Gastroenterology. 1995 Feb;108(2):505-14. doi: 10.1016/0016-5085(95)90080-2.
BACKGROUND/AIMS: Interferon treatment causes a sustained loss of virus replication only in a proportion of patients with chronic hepatitis B. This study investigated whether genomic variations in the precore/core gene of hepatitis B virus affect the response to interferon alfa.
The precore/core region was sequenced in 46 serum samples obtained before, during, and after interferon treatment of 12 patients.

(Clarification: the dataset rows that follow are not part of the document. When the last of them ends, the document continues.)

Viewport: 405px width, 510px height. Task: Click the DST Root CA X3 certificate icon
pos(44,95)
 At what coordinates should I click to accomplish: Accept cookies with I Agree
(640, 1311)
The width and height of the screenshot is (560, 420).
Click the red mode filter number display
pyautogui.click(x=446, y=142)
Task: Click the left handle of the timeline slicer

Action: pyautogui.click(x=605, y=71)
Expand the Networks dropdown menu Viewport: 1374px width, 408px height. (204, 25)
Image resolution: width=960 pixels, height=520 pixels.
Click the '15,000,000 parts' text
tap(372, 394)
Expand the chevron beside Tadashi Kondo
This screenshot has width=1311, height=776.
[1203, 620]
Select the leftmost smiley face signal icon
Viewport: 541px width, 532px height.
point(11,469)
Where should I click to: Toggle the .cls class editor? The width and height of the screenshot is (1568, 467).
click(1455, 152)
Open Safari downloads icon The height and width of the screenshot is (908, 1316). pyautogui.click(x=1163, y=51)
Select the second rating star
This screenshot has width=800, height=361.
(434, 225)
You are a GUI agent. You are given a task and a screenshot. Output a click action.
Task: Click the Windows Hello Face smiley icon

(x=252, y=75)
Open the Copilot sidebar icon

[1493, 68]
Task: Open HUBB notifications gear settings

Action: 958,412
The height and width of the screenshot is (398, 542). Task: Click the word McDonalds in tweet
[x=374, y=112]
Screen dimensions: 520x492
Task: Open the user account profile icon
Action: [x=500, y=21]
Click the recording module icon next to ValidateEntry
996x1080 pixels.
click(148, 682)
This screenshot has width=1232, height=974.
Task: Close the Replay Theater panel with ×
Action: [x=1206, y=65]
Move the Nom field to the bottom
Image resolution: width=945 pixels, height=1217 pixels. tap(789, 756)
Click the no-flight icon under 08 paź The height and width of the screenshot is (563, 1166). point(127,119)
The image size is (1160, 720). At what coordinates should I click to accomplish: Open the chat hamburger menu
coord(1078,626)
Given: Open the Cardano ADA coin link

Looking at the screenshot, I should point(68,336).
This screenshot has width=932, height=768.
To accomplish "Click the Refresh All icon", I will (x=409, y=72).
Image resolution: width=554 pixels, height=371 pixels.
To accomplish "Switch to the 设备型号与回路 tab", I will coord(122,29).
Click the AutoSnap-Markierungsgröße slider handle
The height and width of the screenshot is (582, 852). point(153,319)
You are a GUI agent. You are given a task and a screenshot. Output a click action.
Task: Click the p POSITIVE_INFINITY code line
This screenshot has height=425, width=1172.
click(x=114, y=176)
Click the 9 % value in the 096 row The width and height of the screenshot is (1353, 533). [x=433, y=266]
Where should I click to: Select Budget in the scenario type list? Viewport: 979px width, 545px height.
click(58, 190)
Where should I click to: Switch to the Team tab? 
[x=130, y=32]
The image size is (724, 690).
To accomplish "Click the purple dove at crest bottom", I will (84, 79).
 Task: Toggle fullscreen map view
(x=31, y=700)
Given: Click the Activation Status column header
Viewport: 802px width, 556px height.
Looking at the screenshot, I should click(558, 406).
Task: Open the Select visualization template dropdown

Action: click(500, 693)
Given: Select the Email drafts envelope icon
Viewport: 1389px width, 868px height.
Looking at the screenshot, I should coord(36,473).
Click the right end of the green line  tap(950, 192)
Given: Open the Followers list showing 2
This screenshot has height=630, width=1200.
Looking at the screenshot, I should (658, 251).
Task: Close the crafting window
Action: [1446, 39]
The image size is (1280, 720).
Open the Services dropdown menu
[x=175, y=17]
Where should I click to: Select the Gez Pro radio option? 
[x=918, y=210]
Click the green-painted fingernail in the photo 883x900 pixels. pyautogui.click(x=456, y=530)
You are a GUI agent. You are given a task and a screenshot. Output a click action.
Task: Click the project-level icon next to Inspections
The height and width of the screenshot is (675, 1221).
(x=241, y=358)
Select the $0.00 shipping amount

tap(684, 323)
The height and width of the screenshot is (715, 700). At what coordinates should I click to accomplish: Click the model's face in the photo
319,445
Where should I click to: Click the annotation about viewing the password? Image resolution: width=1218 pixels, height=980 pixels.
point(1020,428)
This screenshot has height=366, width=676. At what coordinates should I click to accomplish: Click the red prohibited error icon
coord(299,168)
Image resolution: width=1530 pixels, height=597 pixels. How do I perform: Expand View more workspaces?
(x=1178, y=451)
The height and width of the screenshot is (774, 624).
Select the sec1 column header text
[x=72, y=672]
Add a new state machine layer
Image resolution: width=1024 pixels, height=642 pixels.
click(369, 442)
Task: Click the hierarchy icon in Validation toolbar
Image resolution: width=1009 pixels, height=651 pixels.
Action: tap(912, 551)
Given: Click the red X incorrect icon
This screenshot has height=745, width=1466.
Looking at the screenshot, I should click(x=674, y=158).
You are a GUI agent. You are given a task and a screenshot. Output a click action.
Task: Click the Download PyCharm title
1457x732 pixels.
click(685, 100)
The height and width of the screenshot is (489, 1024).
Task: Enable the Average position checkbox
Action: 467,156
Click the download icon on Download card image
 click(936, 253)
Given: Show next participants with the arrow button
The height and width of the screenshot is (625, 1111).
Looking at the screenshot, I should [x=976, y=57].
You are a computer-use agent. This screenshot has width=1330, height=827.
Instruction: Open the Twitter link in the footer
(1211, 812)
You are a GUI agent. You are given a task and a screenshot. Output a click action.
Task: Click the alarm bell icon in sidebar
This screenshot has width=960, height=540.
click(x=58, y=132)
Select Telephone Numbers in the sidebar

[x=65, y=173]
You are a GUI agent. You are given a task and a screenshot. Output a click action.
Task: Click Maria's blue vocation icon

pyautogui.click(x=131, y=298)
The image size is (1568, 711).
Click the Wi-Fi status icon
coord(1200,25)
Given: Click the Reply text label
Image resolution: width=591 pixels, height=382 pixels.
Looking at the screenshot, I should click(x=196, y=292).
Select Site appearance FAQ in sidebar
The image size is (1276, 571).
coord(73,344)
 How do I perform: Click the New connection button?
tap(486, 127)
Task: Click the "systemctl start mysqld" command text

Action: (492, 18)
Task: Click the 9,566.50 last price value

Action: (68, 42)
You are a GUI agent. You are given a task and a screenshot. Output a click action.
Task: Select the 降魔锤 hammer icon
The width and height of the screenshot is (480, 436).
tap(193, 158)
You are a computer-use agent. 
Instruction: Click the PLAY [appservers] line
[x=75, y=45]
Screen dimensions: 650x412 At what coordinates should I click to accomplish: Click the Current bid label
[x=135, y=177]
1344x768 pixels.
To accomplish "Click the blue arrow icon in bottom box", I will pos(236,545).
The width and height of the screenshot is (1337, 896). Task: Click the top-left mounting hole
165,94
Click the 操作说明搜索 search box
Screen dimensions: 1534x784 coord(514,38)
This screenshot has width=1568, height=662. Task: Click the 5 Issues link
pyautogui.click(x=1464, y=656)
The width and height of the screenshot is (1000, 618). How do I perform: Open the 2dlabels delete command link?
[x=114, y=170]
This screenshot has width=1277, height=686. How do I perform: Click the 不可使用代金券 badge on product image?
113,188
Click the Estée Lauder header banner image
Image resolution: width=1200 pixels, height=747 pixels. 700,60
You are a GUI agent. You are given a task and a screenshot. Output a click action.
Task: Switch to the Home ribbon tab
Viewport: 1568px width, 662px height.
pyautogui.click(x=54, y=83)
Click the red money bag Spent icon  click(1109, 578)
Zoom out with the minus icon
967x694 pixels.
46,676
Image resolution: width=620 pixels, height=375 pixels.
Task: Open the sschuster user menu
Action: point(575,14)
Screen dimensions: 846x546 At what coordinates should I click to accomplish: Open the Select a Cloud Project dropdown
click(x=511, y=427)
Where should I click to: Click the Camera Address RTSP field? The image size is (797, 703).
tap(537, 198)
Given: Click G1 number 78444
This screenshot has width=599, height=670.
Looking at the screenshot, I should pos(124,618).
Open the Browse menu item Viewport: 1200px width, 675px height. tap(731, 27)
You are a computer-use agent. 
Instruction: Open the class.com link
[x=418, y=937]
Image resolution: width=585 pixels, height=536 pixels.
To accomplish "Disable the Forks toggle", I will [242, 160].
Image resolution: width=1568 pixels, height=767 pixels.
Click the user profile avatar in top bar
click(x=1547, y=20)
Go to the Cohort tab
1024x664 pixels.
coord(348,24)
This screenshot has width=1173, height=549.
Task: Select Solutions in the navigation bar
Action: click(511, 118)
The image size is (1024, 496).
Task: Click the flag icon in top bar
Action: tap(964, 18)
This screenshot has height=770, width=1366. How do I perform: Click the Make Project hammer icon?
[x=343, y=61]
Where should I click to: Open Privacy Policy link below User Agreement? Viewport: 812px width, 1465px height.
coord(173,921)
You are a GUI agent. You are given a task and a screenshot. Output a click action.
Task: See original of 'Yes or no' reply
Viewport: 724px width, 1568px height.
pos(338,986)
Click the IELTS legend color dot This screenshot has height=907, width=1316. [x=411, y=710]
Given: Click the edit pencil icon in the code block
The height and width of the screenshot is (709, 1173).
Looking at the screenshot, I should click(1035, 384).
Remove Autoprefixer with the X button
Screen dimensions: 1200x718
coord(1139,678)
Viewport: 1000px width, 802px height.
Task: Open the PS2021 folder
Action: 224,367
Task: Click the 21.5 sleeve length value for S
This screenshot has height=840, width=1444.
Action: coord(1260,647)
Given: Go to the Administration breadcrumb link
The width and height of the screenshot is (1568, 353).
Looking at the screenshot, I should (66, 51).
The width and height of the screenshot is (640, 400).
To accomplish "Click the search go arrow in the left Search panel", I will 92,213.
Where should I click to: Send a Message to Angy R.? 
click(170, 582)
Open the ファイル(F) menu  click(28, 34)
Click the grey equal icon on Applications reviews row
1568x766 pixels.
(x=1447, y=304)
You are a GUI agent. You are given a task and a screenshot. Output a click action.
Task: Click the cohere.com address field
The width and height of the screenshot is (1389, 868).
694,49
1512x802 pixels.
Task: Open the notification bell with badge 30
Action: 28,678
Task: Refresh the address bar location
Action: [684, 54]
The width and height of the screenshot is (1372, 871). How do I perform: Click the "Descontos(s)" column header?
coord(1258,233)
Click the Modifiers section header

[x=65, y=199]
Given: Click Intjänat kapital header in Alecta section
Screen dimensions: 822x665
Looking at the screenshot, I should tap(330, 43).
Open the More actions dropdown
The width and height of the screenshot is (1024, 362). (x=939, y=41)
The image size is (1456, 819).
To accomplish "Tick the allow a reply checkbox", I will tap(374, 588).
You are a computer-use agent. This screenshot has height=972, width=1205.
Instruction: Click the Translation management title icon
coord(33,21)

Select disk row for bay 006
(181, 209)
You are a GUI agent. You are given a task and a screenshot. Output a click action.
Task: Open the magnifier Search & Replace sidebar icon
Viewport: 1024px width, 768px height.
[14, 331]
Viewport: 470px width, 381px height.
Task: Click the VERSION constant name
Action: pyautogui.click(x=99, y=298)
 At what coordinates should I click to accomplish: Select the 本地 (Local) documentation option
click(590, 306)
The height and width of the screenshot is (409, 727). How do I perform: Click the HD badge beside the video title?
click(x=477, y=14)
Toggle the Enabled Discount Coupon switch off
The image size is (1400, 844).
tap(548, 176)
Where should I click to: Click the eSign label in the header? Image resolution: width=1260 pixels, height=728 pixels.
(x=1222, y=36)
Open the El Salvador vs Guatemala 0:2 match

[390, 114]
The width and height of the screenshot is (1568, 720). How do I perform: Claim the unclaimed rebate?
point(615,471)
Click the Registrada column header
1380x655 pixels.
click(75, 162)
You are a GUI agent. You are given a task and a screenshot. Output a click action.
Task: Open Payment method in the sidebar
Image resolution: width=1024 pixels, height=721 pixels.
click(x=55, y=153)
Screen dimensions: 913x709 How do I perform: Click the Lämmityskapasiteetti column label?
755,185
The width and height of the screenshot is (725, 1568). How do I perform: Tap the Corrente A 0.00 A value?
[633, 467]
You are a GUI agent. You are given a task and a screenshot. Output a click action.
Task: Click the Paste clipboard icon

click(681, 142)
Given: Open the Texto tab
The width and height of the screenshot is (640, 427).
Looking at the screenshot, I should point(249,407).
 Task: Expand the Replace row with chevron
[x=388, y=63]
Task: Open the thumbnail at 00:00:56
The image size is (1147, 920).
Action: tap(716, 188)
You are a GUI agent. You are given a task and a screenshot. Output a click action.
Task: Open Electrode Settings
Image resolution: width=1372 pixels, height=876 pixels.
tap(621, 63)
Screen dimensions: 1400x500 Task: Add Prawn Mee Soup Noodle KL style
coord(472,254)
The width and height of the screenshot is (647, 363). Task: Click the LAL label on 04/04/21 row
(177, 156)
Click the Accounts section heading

In 23 samples from 7 responders (group A), there were 24 missense mutations, whereas in 23 samples from 5 patients who did not respond or relapsed after treatment (group B), there were 141 missense mutations (P < 0.001). All group B patients had cirrhosis, but only 2 of 7 patients in group A had cirrhosis (P = 0.026). Substitutions in amino acids 21-27 of the core protein, known to diminish HLA-A2-restricted cytotoxic T-cell function, were found in all nonresponders but in none of the responders. No significant changes occurred in the precore/core region in responders after seroconversion to antibody to hepatitis B e antigen, but multiple variations persisted in group B during treatment and new mutations appeared with the relapse of hepatitis.
Specific mutations in the core protein that can interfere with T-cell function occur frequently in patients with advanced chronic hepatitis B and may affect the response to interferon.